How to prepare the dataset for item-to-item recommendation?

Wenhui_Jolie_Zhang · May 23, 2023, 9:00am

Hi, the item-to-item recommendation is mentioned in this tutorial, but I’m a bit confused of how to prepare the dataset for both query and candidate tower.

For example, i want to recommend a list of related movies for each movie. And the dataset is from the user’s view history. Is it correct to prepared a dataset like this?

query_item (the movie_id which a user watched)	candidate_item (the movie_id which a user also watched)
101	301
101	301
101	401
201	301
301	101

and if user_A watched movie_101, and also watched movie_301, user_B watched movie_101 and also watched movie_301, they have the same view history. then in the prepared dataset, should i keep the two records? or just the unique items_pair is ok?

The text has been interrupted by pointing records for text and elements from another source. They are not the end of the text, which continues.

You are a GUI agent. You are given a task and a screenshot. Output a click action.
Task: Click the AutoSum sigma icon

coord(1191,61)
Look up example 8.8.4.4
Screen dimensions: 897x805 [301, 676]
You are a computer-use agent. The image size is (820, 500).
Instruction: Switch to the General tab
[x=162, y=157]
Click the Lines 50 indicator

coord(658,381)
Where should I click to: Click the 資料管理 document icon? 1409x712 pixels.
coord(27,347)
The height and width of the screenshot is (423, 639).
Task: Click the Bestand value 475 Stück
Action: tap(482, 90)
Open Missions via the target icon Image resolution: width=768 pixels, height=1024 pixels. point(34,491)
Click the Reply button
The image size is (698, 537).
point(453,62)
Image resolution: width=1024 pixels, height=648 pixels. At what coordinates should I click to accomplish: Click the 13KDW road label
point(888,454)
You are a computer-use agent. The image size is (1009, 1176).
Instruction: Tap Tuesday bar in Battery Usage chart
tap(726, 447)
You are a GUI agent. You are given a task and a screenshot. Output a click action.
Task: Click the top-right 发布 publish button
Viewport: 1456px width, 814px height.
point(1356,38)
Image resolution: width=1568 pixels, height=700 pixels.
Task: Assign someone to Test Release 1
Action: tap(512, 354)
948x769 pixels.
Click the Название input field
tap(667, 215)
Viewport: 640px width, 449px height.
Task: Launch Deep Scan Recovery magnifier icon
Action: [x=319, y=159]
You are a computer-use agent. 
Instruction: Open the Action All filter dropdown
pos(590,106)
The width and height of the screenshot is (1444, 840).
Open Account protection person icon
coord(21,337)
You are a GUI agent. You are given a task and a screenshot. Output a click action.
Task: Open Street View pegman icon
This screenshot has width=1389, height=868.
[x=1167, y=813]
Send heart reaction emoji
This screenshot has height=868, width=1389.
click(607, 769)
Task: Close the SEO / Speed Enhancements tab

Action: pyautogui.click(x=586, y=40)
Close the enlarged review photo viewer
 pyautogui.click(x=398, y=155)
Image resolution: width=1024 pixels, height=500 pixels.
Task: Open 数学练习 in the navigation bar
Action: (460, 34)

Thanks in advance for your time !

Laxma_Reddy_Patlolla · May 23, 2023, 9:54pm

Hi @Wenhui_Jolie_Zhang ,

If user_A watched movie_101, and also watched movie_301, and user_B watched movie_101 and also watched movie_301, they have the same view history. In this case, you should keep the two records in the prepared dataset. This is because the two records provide more information about the relationship between movie_101 and movie_301.

If you only keep the unique item pair, you will lose information about the strength of the relationship between the two items. For example, if user_A watched movie_101 10 times and user_B watched movie_101 1 time, then the relationship between movie_101 and movie_301 is stronger in the case of user_A. However, if you only keep the unique item pair, you will not be able to distinguish between these two cases.

Therefore, it is important to keep all of the records in the prepared dataset, even if they have the same query and candidate items. This will ensure that you have the most accurate information about the relationships between the items.

I hope this helps!

Thanks.